Supplementary Figure S7 . Heatmap of the scaled and centred gene expression values from the terminal leaf development series for all genes that were differentially expressed between genotype extreme groups for at least one of the traits, indicated by the green marks on the left.
Supplementary Figure S8 . Venn diagram of the genes differentially expressed between phenotypic extremes (high and low BLUP quartiles) of the three leaf traits.
Supplementary Figure S9. Scaled network centrality for genes that were differentially expressed between sets of genotypes with contrasting trait values and non-differentially expressed genes within the Swedish Aspen, terminal and pre-formed leaf development series co-expression networks. The Swedish Aspen co-expression network is from Mähler et al . (2017) and uses WGCNA-calculated network centrality scores. The leaf development network uses InfoMap scores. Both scores were scaled to uniform scale to enable comparison. Results were compared to randomised sets of genes to ensure that the observed signal was not a general pattern. Genes that were also among the top 1,000 genes identified by genome wide association mapping are indicated as coloured data points.
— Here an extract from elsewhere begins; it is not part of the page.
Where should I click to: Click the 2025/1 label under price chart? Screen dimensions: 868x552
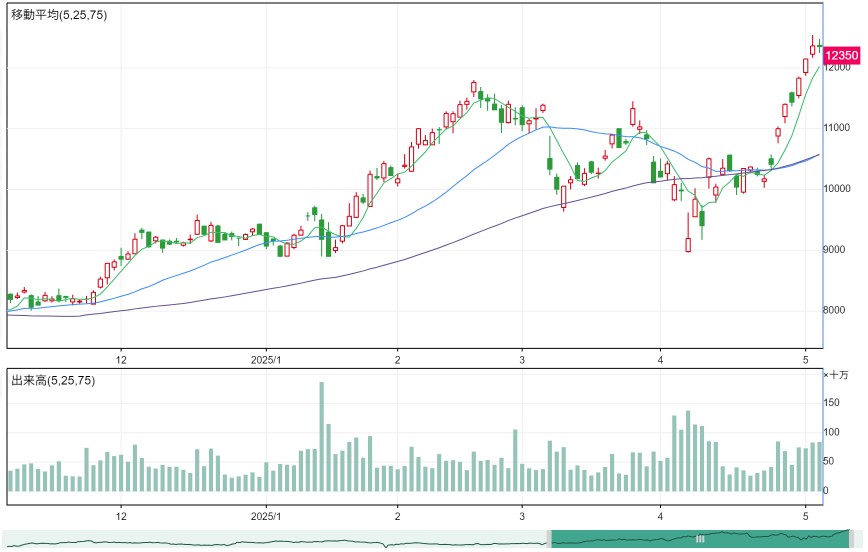(266, 360)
Supplementary Figure S10. Gene set enrichment analysis results for genome wide association and population differentially expressed gene sets within the Swedish Aspen gene co-expression network from Mähleret al. (2017).
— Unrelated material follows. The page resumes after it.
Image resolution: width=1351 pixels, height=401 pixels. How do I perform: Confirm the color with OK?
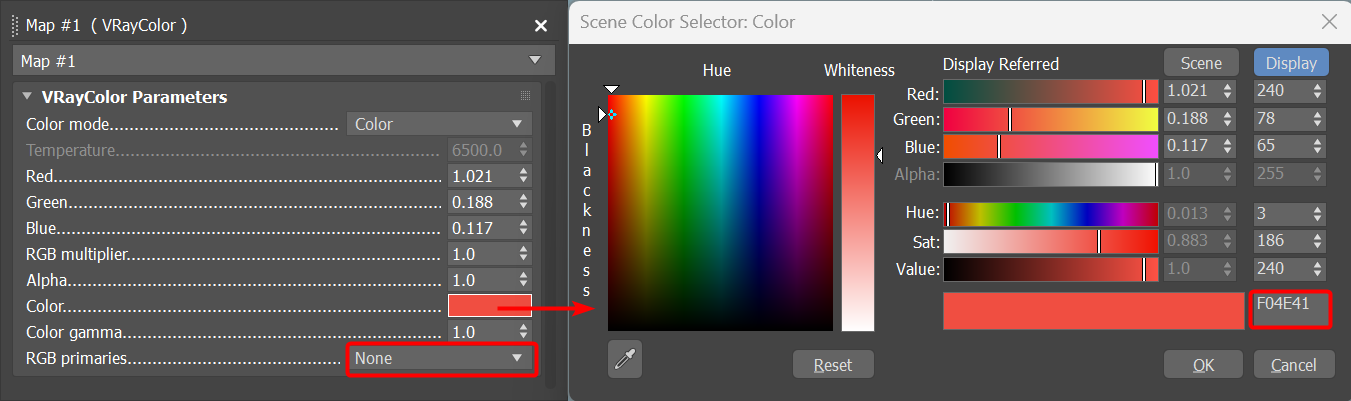tap(1203, 365)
Supplementary Figure S11. Tajima’s D values for the top 1,000 genes identified by genome wide association mapping and for genes that were differentially expressed between sets of genotypes with contrasting trait values. Tajima’s D values were obtained from Mähler et al.(2017). Differentially expressed genes that were also among the top 1,000 genes identified by genome wide association mapping are indicated as coloured data points.
Supplementary Table S1 . Top 1,000 genome wide associations for leaf area, circularity, and indent depth. The columns are snp: SNP name; chr: scaffold where SNP is located; pos: base-pair position of SNP on scaffold; pseudo_chr: pseudo-chromosome where SNP is located; pseudo_pos: base-pair position of SNP on pseudo-chromosome; minor_allele: minor allele of SNP; major_allele: major allele of SNP; maf: minor allele frequency of SNP; beta: effect size of the association; se: standard error of the beta; pvalue: likelihood ratio test P -value of the beta being different from zero; gene: gene that the SNP is located in/near (within 2 kbp), if any; feature: gene feature that the SNP is located in, if any; at_gene: best BLAST hit inArabidopsis thaliana ; potri_gene: best BLAST hit inPopulus trichocarpa .
Supplementary Table S2 . Top 1,000 genes from the genome wide associations for leaf area, circularity, and indent depth. The genes were selected by rank ordering the GWAS results by associationP -value and then picking genes from the top of the list until 1,000 unique genes had been selected.
Supplementary Table S3 . Differential expression results for the three leaf traits. In addition to the statistics from DESeq2, it has been indicated whether the gene is also an eGene in the SwAsp collection, whether the gene is part of the leading-edge subset in the gene set enrichment analysis for the trait, gene annotations, reciprocal best DIAMOND hit in A. thaliana , as well as the best DIAMOND hit in A. thaliana .
Supplementary Table S4 . Node centrality statistics of all genes in the terminal leaf network. The centrality statistics computed are PageRank, closeness, betweenness, strength, eigenvector, Katz, Kleinberg’s authority and Kleinberg’s hub score.
Supplementary Table S5 . Gene ontology and PFAM (protein family) enrichments for all clusters with more than five members in the terminal leaf network.
Supplementary Table S6 . Normalised and raw expression values and results of all pairwise differential expression comparisons containing mean expression, log2 fold changes, standard error of the log2 fold changes, the test statistic, the test P value and the adjusted P value for all genes in all comparisons.